**Aim of the exercise:** From the records below, extract only the lines running from the line with "The height and width of the screenshot is (329, 758)." to the line with "The height and width of the screenshot is (401, 590).", both lines included, reproducing them exactly.

Dataset items
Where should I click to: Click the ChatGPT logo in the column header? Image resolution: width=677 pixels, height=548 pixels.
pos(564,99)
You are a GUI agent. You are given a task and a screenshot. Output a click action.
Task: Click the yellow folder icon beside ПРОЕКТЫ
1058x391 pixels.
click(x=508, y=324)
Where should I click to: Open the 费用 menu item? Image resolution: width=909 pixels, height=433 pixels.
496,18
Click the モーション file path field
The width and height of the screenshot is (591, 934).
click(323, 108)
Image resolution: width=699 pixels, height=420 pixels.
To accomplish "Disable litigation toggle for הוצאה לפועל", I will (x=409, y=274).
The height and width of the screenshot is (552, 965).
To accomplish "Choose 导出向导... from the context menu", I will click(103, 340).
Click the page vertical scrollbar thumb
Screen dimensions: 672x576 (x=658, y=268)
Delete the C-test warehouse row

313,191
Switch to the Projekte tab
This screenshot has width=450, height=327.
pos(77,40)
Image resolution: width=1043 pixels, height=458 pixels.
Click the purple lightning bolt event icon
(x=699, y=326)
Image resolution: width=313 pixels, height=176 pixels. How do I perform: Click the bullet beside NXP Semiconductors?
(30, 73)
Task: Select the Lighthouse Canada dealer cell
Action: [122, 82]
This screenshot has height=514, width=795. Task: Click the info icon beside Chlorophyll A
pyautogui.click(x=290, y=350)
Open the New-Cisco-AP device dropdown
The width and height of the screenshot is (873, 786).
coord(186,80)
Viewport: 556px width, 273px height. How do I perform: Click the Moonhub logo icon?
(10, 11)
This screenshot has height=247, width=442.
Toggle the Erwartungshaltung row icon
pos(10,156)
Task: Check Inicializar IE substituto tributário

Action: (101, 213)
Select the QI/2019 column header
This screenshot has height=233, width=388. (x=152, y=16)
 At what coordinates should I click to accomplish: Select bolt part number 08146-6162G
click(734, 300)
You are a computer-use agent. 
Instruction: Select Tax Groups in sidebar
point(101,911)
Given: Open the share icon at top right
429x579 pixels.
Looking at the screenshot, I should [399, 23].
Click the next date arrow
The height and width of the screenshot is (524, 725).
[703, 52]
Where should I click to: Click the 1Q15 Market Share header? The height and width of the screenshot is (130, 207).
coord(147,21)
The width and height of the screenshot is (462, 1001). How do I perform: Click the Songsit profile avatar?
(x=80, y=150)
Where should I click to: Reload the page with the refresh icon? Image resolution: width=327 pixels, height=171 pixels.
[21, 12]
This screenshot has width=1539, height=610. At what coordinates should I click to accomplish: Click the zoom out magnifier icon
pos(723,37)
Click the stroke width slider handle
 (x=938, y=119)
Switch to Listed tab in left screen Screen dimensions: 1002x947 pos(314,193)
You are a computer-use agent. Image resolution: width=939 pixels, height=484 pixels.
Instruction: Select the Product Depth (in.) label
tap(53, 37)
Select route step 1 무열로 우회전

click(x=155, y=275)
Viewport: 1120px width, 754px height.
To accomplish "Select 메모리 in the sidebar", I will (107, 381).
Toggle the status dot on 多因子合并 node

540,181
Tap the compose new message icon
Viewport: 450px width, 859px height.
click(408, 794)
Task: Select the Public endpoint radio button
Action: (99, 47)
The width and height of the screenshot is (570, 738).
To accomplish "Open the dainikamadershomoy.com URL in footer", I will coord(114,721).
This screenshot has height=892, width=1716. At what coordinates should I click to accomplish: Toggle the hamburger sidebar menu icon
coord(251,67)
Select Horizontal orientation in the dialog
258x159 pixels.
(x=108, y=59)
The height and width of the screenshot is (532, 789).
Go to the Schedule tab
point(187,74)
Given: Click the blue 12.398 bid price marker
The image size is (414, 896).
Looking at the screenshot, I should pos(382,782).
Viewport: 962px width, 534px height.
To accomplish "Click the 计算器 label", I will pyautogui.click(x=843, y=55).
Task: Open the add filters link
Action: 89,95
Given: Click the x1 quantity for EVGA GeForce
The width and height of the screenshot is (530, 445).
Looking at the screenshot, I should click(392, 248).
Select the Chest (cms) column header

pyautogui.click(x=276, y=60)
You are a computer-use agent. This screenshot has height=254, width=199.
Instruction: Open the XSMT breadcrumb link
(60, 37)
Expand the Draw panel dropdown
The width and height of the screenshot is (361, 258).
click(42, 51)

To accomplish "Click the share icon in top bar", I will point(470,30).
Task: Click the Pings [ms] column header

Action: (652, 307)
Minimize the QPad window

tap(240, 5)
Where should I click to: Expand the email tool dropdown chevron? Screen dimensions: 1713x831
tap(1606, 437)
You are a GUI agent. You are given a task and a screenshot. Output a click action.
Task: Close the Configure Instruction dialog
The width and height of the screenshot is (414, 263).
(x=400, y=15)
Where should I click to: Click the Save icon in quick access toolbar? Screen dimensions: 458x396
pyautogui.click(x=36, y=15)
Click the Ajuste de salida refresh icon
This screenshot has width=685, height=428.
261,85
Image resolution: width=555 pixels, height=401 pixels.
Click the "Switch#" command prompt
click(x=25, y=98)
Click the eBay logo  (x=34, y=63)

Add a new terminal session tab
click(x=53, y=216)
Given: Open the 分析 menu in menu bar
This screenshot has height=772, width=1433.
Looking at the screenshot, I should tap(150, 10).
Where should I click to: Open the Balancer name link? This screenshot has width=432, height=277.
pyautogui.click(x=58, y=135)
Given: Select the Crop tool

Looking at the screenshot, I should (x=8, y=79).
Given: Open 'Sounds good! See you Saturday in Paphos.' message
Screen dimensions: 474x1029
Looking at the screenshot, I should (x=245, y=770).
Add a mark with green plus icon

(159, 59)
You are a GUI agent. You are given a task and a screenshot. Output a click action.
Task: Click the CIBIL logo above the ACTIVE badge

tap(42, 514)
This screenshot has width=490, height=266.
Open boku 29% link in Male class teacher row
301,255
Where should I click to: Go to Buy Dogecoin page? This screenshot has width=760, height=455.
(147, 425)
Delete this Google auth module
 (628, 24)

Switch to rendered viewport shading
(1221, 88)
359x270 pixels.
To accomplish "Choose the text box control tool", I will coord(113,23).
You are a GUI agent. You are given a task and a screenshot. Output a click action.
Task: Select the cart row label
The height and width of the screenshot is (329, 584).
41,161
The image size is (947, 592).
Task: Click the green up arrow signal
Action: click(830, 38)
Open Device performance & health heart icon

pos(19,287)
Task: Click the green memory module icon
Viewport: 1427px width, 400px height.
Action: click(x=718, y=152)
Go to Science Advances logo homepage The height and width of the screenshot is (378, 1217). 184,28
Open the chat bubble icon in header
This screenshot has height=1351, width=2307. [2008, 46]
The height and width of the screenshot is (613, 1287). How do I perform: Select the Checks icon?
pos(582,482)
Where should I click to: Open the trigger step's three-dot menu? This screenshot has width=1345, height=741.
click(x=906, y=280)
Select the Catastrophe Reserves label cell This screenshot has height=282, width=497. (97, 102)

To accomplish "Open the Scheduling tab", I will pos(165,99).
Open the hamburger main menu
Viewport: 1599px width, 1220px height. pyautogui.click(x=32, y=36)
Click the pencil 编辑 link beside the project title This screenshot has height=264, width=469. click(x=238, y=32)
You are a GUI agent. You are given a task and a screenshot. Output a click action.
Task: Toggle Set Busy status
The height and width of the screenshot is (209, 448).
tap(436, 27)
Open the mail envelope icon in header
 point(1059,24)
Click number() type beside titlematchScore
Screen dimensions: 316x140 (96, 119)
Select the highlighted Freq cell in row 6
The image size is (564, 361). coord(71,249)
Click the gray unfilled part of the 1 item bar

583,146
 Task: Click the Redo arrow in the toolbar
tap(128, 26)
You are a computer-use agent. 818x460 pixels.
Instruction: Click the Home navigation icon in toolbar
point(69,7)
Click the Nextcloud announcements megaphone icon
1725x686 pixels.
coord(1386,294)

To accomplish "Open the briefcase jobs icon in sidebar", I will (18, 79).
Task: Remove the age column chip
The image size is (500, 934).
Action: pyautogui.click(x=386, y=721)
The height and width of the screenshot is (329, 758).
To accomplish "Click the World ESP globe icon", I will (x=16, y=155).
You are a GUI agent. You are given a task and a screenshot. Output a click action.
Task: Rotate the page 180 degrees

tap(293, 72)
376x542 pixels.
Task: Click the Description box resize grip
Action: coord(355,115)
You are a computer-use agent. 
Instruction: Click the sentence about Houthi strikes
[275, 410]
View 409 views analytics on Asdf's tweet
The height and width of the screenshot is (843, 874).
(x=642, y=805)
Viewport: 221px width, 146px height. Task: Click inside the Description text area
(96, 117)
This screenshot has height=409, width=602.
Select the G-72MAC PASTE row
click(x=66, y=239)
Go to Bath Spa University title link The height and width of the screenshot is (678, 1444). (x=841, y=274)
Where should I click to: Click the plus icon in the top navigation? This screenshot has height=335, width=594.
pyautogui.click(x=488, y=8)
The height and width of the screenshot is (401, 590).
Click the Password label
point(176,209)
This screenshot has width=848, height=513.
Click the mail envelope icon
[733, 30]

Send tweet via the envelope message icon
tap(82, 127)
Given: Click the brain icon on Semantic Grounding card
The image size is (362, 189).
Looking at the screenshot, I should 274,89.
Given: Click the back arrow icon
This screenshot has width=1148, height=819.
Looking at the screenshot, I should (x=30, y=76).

**Finished task:**
The height and width of the screenshot is (329, 758).
To accomplish "Click the World ESP globe icon", I will (x=16, y=155).
You are a GUI agent. You are given a task and a screenshot. Output a click action.
Task: Rotate the page 180 degrees

tap(293, 72)
376x542 pixels.
Task: Click the Description box resize grip
Action: coord(355,115)
You are a computer-use agent. 
Instruction: Click the sentence about Houthi strikes
[275, 410]
View 409 views analytics on Asdf's tweet
The height and width of the screenshot is (843, 874).
(x=642, y=805)
Viewport: 221px width, 146px height. Task: Click inside the Description text area
(96, 117)
This screenshot has height=409, width=602.
Select the G-72MAC PASTE row
click(x=66, y=239)
Go to Bath Spa University title link The height and width of the screenshot is (678, 1444). (x=841, y=274)
Where should I click to: Click the plus icon in the top navigation? This screenshot has height=335, width=594.
pyautogui.click(x=488, y=8)
The height and width of the screenshot is (401, 590).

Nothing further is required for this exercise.